Adding multi-core support is a well-known headache in the machine learning community, and in the many events Petersohn has introduced Modin, he frequently mentions anecdotes of colleagues whose projects ground to a halt after the amount of data they processed exceeded a certain threshold beyond which single-core processing became an obvious bottleneck.
Stories like these were the main motivation behind Modin’s design, which Petersohn aptly summarizes as developer-focused instead of machine-focused. “The idea that the data scientist is at the center of everything we plan to achieve is core to our principles” he states. Petersohn continues that his goal with Modin is to optimize for “wall clock time”, the amount of time that it takes the user to get what they need done, rather than “CPU time”, which is to say that Modin’s purpose is to benefit the user by optimizing their workflow, rather than optimizing for the computer’s time, which is very cheap.

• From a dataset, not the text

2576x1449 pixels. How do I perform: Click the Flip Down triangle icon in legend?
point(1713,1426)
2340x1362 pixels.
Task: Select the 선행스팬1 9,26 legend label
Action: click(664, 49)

So far this approach has paid off very well with a sizable community of engineers online asking questions about how to incorporate Modin into their projects and numerous suggestions about how to develop it further in the future.
Technology like Modin may be the future of software engineering, as many modern programs which could run on multiple cores currently do not, due to the difficulty involved in writing error free software in this fashion. The “automatic parallelism,” or the ability to have software automatically run on multiple cores, as Modin allows, may cause many end users to see continued significant speedups in the applications that they use.
The work that engineers do shapes the world around us. But given the technical nature of that work, non-engineers may not always realize the impact and reach of engineering research. In E185: The Art of STEM Communication, students learn about and practice written and verbal communication skills that can bring the world of engineering to a broader audience. They spend the semester researching projects within the College of Engineering, interviewing professors and graduate students, and ultimately writing about and presenting that work for a general audience. This piece is one of the outcomes of the Fall 2019 E185 course.